Es ist immer wieder erstaunlich, wie uns Alfama auch nach drei Jahren noch überraschen kann! Zuletzt passierte dies vor einigen Tagen, als wir uns ganz spontan dazu entschieden, ein kleines Restaurant auszuprobieren, an dem wir schon so oft vorbeigelaufen waren: „Roda Viva“. Um es gleich vorweg zu nehmen: Es war der absolute Hammer!

Roda Viva – ein kleines Stückchen Mozambique in Alfama

Wenn man sich vom Museu do Fado aus auf den Weg durch Alfamas enge Gassen macht, überquert man zunächst einen größeren Platz – „Largo do Chafariz de Dentro“. Auf der anderen Seite dieses Platzes führt rechts eine kleine Gasse Namens „Beco do Mexias“ den Hügel hinauf. Und genau dort befindet sich das „Roda Viva“. Man hat die Möglichkeit, im recht kleinen Speiseraum Platz zu nehmen, der auf modernen Design-Schnickschnack verzichtet und eher auf rustikale Gemütlichkeit setzt. Wir haben uns an einen der drei Tische gesetzt, die sich circa 10 Meter vom Restaurant entfernt auf dem bereits beschriebenen Platz befinden. Und dann ging sie los, unsere kulinarische Reise nach Mozambique …

Nix für weiße Hemden!

Als Vorspeise gab es eine Schinkenplatte, was man per se sicherlich nicht direkt mit Mozambique, sondern eher mit Portugal verbindet. Passt ja auch! Wobei der Schinken dank einer leicht säuerlichen Marinade einen außergewöhnlich leckeren Twist bekam. So richtig in die landestypische Küche sind wir dann mit den beiden Hauptspeisen eingetaucht: Hähnchencurry in einer super cremigen Erdnuss-Soße mit Reis und – der Gewinner des Abends: Krebs-Curry mit Wusa (ein Brei, der meines Wissens aus Mais oder Hirse hergestellt wird). Dazu gab es eine Art Dip, der primär aus Piri-Piri bestand aber irgendwie nicht nur scharf, sondern auch säuerlich und somit total lecker geschmeckt hat. Der Versuch, die Krebse mit Messer und Gabel zu zerlegen, war nur von sehr bescheidenem Erfolg gekrönt. Nach klassischer mosambikanische Esskultur heißt es Ärmel hochkrempeln, die Krebsstückchen in die Hand nehmen und dann ganz genüsslich aussaugen.

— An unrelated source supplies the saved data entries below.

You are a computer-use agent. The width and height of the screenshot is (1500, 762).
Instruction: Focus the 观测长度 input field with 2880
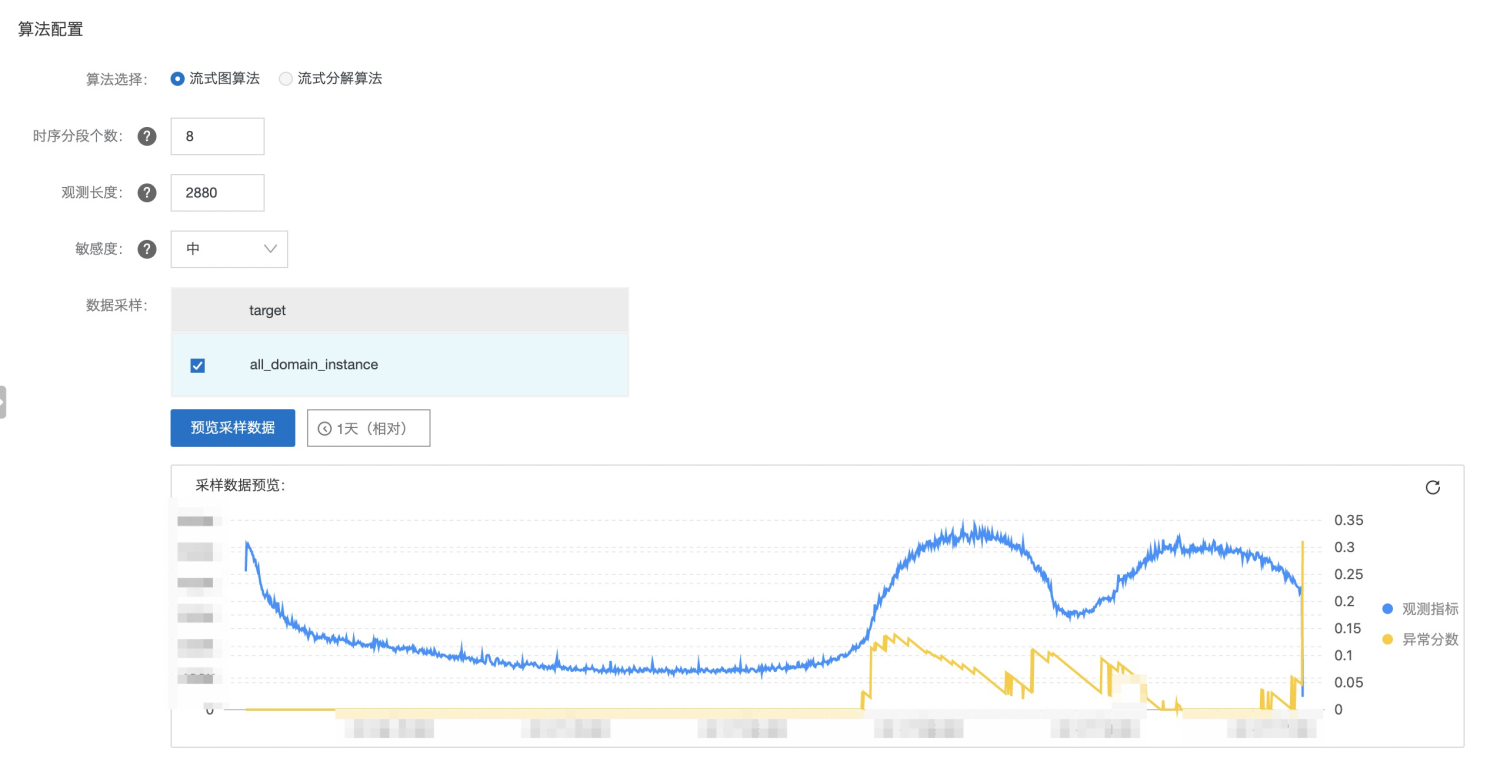(217, 193)
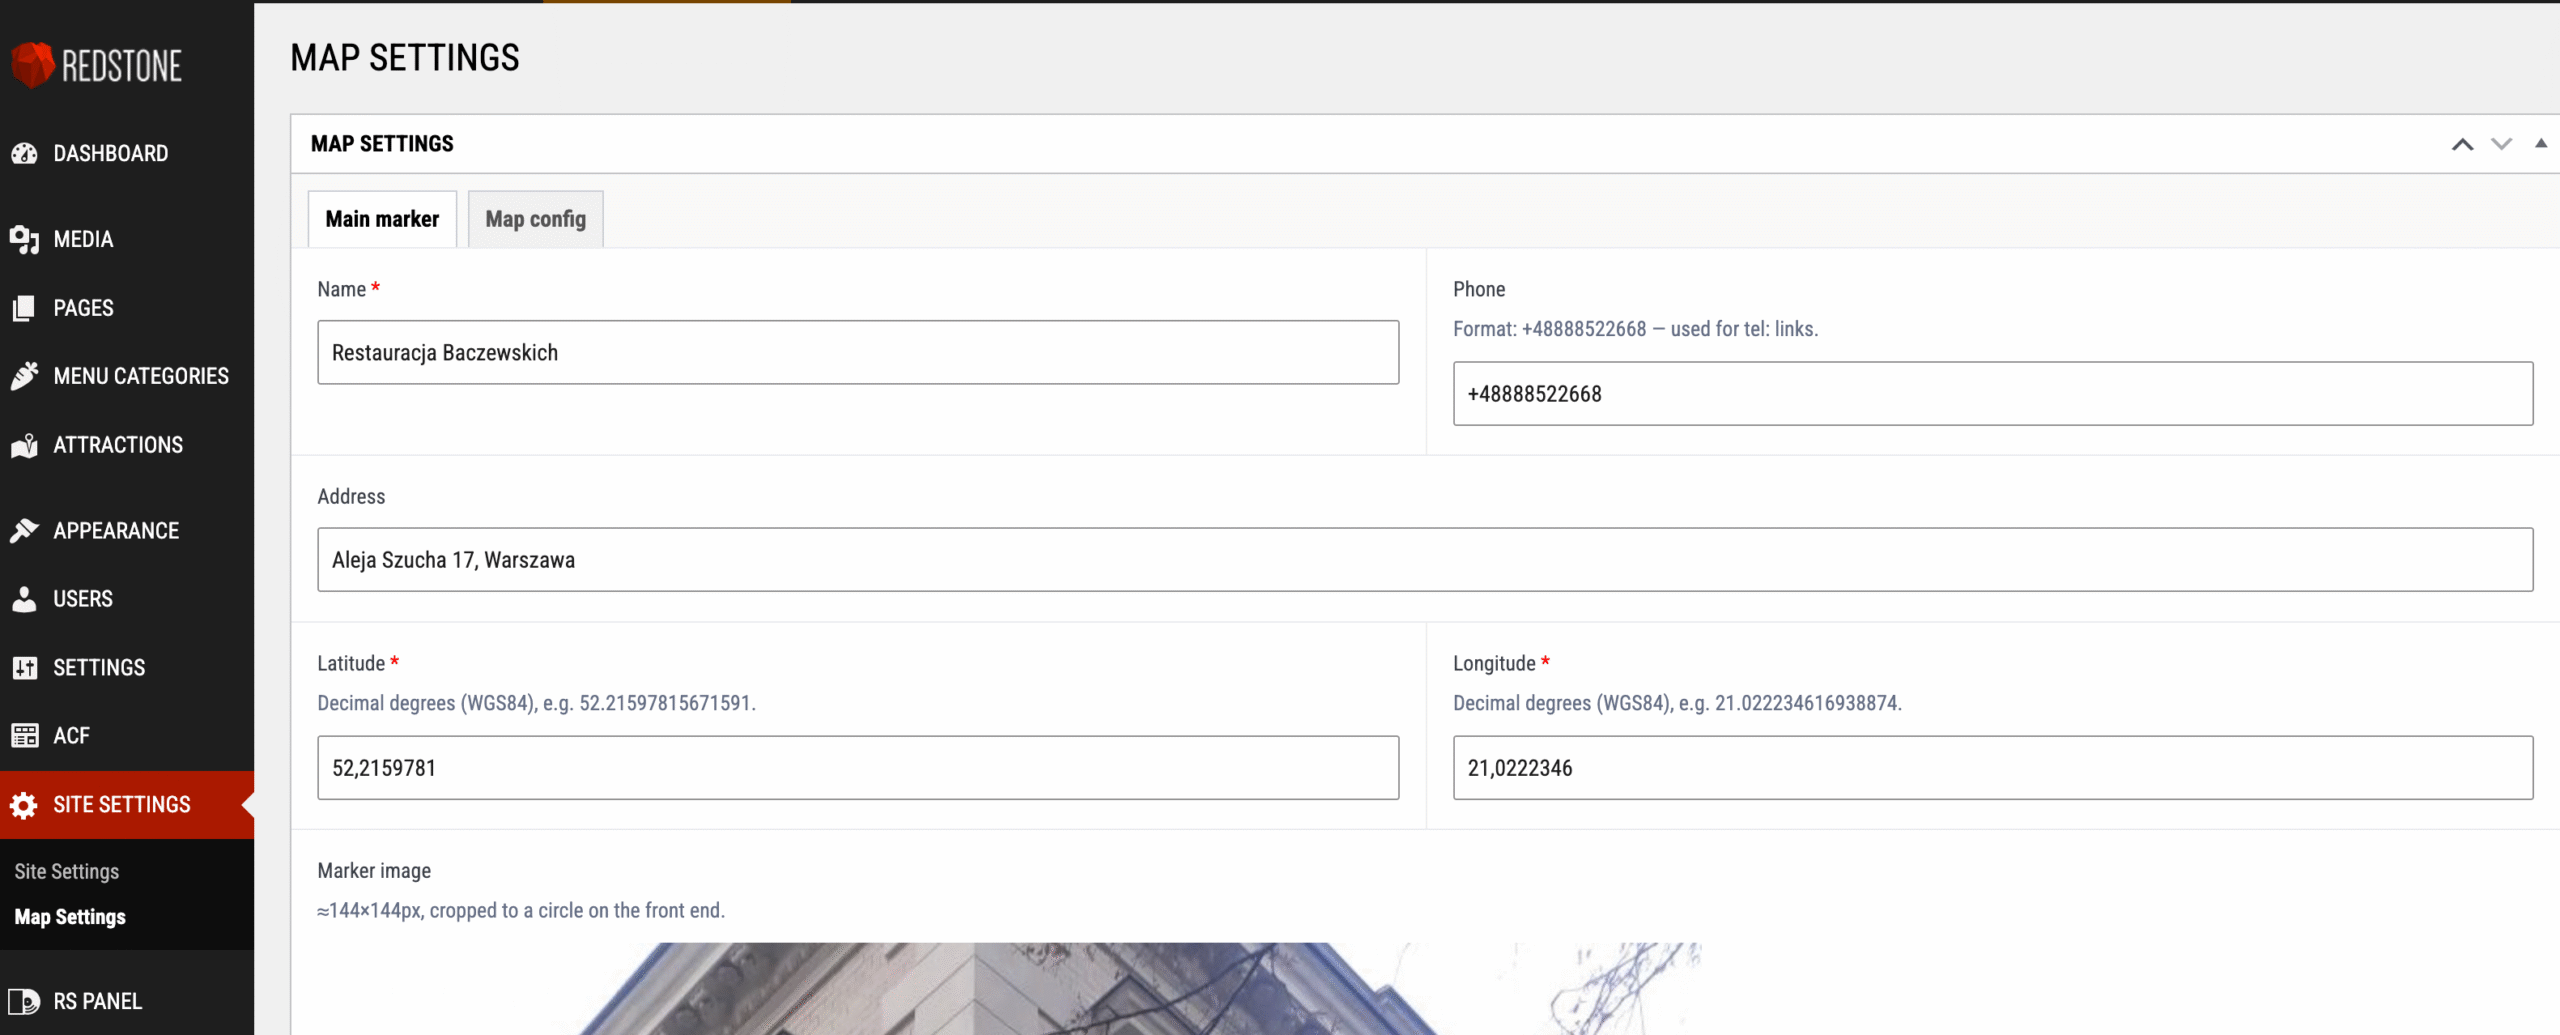2560x1035 pixels.
Task: Select the Main marker tab
Action: pyautogui.click(x=382, y=219)
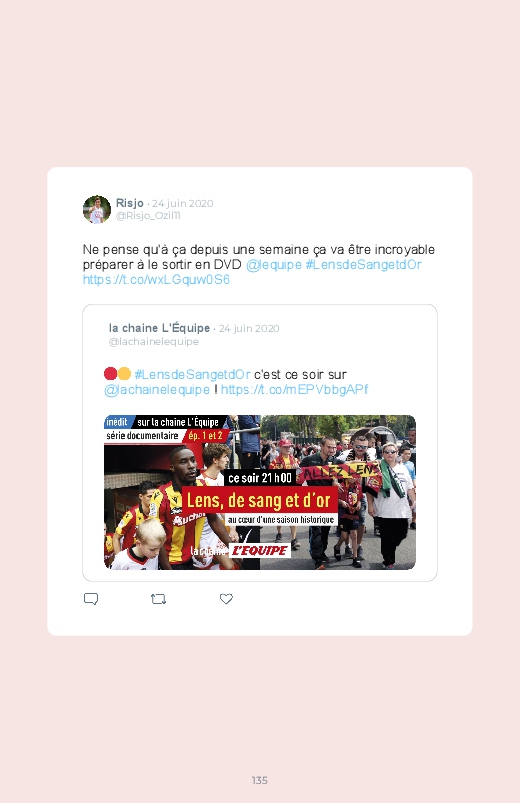Like the tweet with heart icon
Viewport: 520px width, 803px height.
[x=226, y=599]
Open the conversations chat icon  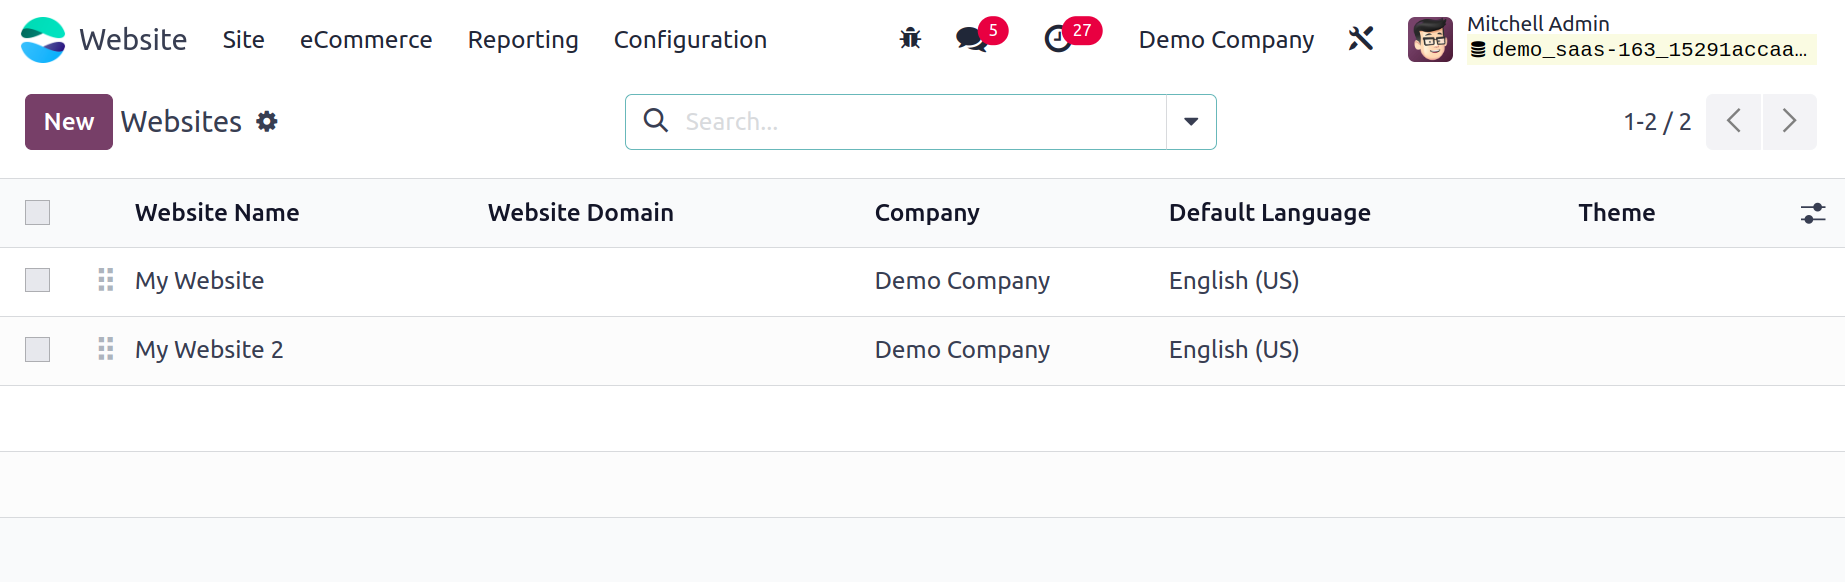(x=971, y=39)
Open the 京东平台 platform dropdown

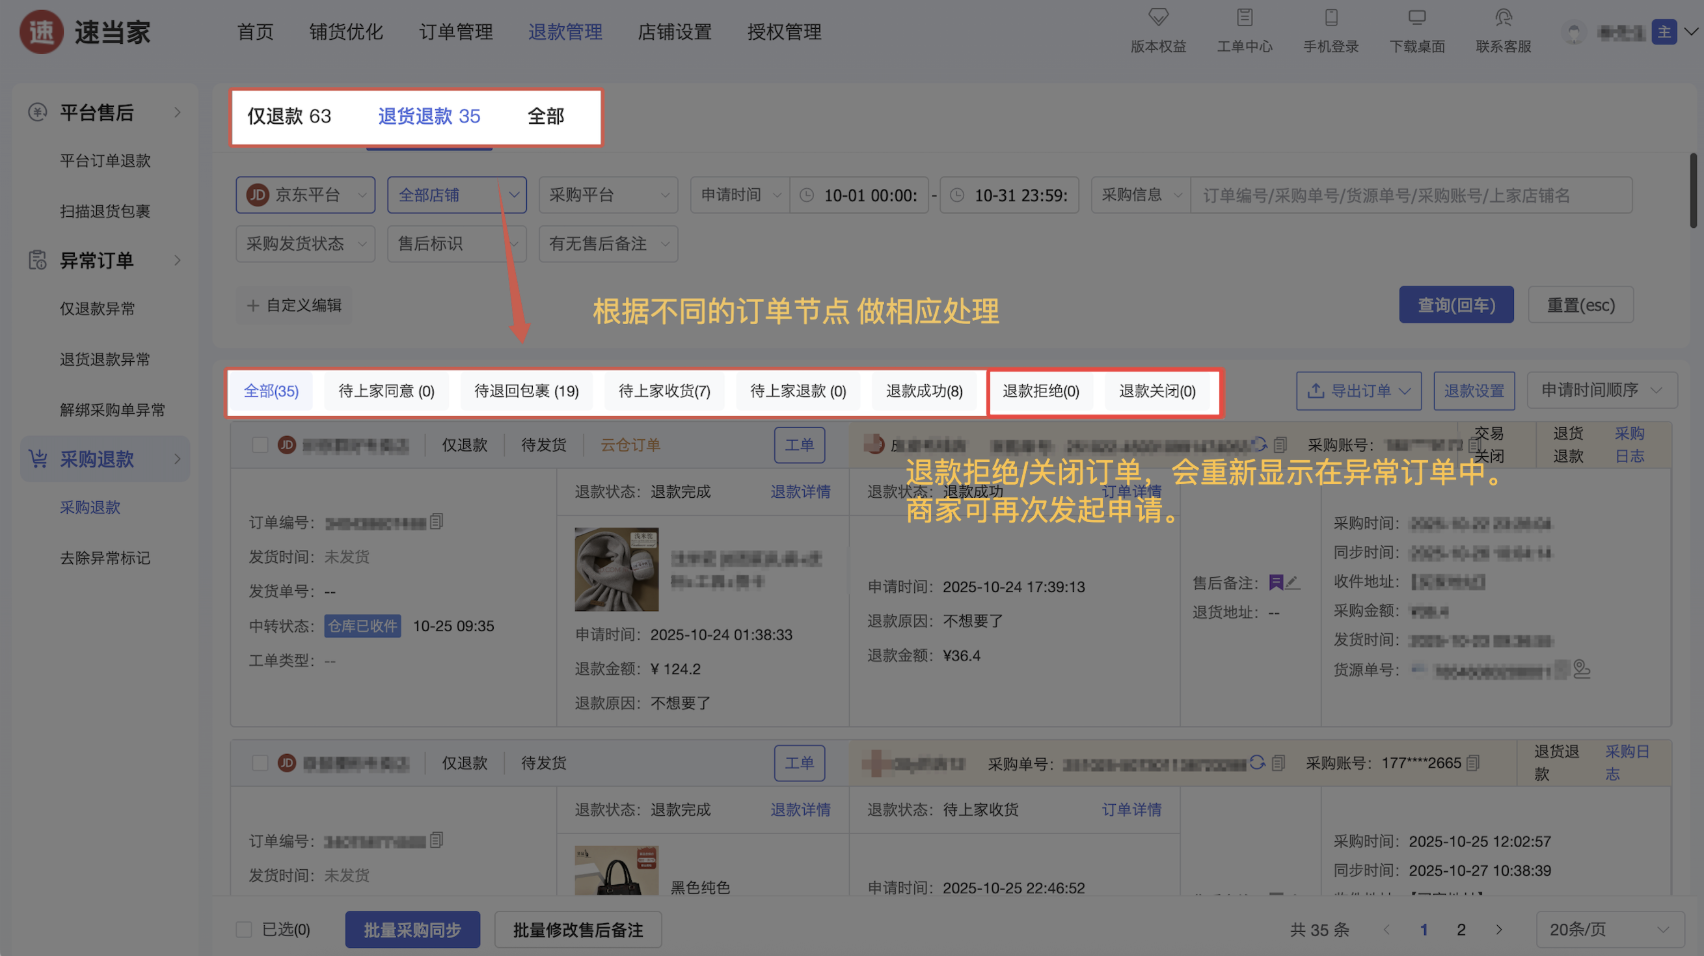click(x=306, y=195)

Geschmacklich sensationell, doch wie bereits gesagt: Nix für weiße Klamotten. Dazu gab es landestypisches Bier, das echt lecker schmeckt.

Die anderen Gerichte auf der Karte haben sich ebenfalls super angehört. Auch Vegetarier sind im Roda Viva in den besten Händen. Und preislich gesehen fällt das Restaurant unter die Rubrik: Günstig essen in Alfama! Wir haben zu zweit mit allem Drum und Dran gerade einmal um die 30 Euro bezahlt. Der Service ist sehr freundlich und das Ambiente wunderbar familiär und herzlich.

Fazit zum Roda Viva

Wir kommen wieder! Dieses kleine Restaurant in Alfama hat uns echt begeistert. Die mosambikanische Küche hält ganz gewiss noch viele kulinarische WOW-Momente bereit, auf die wir uns schon jetzt freuen.